Recent news stories have covered the passing of some of the “old-timers” in the television news business, including clips from bygone days when people followed the news on the Big Three television networks ... plus, of course, the daily newspapers.
It is difficult now to remember that there were hours each day when we had to wait for “The CBS Evening News with Walter Cronkite,” or the afternoon delivery of the “San Jose News,” to find out the latest developments in the nation and the world.
Today, of course, access to every event of even trivial significance is ubiquitous, 24 hours a day. I chuckle when I watch the TV commercial of office workers trying to share office gossip only to be told “That is so 17 seconds ago!” Even with my wife it is almost impossible for me to break a news-flash that she has not already heard about.
But the companion to “all the news all the time” is the ever-present invitation to comment and opine on those very same news topics.
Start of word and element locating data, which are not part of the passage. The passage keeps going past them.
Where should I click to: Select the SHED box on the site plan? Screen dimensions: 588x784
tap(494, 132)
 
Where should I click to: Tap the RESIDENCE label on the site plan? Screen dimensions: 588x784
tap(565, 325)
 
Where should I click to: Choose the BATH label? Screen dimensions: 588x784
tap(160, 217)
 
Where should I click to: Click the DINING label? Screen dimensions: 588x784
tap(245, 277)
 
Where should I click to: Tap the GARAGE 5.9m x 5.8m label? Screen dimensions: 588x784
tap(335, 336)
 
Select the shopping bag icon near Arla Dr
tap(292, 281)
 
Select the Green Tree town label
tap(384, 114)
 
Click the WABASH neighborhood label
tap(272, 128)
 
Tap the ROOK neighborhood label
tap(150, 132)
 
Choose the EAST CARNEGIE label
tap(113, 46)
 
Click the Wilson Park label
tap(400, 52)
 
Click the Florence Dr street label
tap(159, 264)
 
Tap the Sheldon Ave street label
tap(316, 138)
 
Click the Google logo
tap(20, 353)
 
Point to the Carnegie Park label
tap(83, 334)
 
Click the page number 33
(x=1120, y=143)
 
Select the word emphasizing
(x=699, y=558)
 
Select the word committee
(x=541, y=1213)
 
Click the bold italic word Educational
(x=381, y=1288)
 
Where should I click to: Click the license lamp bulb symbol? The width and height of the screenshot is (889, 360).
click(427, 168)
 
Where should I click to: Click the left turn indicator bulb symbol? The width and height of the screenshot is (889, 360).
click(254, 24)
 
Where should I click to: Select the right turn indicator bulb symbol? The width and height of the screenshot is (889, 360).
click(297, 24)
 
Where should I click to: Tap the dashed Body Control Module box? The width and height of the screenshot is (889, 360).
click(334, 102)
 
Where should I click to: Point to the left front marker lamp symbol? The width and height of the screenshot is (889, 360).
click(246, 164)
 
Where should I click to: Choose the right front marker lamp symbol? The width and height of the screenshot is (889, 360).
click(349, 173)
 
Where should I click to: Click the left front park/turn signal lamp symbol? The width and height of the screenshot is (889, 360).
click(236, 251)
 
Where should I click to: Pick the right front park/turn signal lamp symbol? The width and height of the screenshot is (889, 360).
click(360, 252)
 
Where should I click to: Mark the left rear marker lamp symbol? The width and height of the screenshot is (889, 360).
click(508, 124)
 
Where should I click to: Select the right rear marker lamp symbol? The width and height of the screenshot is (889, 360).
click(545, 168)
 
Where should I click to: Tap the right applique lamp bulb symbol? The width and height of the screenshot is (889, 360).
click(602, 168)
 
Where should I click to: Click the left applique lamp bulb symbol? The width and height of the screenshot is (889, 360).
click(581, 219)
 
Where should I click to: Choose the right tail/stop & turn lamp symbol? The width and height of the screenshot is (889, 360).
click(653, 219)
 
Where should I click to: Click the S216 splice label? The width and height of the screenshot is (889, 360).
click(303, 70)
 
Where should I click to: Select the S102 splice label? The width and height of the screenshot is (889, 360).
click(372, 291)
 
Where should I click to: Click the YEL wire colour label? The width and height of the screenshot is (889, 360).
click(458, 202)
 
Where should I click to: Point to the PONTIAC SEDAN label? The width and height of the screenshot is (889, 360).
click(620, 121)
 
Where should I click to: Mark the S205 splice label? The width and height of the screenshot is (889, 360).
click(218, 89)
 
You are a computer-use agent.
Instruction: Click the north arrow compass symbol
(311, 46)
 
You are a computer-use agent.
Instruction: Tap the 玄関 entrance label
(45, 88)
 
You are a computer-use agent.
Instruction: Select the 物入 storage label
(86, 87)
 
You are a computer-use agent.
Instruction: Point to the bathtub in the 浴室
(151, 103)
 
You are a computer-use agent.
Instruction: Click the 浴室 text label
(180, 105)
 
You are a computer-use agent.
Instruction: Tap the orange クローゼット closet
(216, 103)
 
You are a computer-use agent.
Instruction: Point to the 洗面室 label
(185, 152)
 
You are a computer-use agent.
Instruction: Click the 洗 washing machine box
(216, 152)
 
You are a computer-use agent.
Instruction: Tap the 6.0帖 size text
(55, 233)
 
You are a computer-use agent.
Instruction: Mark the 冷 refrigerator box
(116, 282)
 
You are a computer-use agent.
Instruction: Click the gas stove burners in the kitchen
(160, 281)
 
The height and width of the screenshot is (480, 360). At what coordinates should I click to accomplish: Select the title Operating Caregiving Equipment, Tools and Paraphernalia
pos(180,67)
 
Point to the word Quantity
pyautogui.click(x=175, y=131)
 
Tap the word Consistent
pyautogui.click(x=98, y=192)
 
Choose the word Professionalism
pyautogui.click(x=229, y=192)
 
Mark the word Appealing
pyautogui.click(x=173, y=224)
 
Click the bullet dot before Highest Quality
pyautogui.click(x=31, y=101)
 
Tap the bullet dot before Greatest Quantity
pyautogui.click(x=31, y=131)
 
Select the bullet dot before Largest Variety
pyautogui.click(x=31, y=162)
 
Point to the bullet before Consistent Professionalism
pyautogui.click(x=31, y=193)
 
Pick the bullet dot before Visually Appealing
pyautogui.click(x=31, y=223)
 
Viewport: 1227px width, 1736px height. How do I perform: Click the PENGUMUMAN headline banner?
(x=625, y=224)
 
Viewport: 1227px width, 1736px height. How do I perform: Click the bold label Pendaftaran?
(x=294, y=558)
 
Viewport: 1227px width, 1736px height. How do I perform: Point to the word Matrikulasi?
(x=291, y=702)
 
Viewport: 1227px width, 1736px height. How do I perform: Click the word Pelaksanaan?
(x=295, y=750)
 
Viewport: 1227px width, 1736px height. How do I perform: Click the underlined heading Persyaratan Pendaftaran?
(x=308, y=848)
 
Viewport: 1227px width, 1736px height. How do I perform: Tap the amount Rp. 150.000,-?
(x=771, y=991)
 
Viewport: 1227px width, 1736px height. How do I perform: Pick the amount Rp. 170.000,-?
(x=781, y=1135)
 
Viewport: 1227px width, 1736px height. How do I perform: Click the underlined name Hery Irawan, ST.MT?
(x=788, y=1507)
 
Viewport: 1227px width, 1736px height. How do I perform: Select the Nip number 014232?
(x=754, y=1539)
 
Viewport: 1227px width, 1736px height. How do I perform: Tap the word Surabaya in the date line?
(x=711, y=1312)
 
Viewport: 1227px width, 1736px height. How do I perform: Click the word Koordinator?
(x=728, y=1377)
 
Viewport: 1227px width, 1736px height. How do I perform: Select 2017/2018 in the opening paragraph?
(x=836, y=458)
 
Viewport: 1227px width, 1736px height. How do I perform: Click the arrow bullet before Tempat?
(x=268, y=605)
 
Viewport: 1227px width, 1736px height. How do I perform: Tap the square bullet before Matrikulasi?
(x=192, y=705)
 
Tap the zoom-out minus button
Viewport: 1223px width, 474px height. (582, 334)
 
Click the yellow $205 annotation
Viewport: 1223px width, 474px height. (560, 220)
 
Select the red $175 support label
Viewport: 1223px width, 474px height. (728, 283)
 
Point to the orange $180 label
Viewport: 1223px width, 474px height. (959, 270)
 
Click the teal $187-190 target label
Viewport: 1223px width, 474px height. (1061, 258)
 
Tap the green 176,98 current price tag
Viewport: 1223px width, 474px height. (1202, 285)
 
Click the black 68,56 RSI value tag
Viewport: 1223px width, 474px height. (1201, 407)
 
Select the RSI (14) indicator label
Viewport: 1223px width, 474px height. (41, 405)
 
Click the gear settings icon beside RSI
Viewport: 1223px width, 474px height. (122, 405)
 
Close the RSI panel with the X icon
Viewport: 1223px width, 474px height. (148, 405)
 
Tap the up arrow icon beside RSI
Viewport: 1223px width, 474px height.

Every online news story is now followed by a “Comment” window, sometimes generating hundreds or thousands of witty, sarcastic, vicious, strident, or (occasionally) intelligent responses.
Even the television news programs now feature a segment where the anchor person reads emails, Facebook or Twitter comments on the story just presented. The result is a deafening cacophony of voices on every side of every issue, all of which often leaves the reader or listener with nothing more useful than a giant headache.
And this brings me back to the “bygone era” thoughts with which I started. When I was growing up, the only vehicle for the vox populi was the editorial page of the local newspaper, which published “letters to the editor” from the readership. That was it! No blogs, no comments read on television, no Facebook posting or tweets.
My dad was an inveterate writer of letters to the editor of the Oregon Journal, the afternoon daily in Portland. Once in a great while he would proudly share that day’s editorial page, featuring one of his letters. He would receive calls from his buddies, congratulating him on his temporary fame. He felt his expression of opinion made a difference. Whether it did or not is debatable.
But does anyone today have even the illusion of influence, as one more voice joins the roar of the crowd? The irony of today’s easy access to the soapbox is that the top of the soapbox is now lowered to floor-level, with no voice able to distinguish itself from all the others. I know my dad would be very, very frustrated.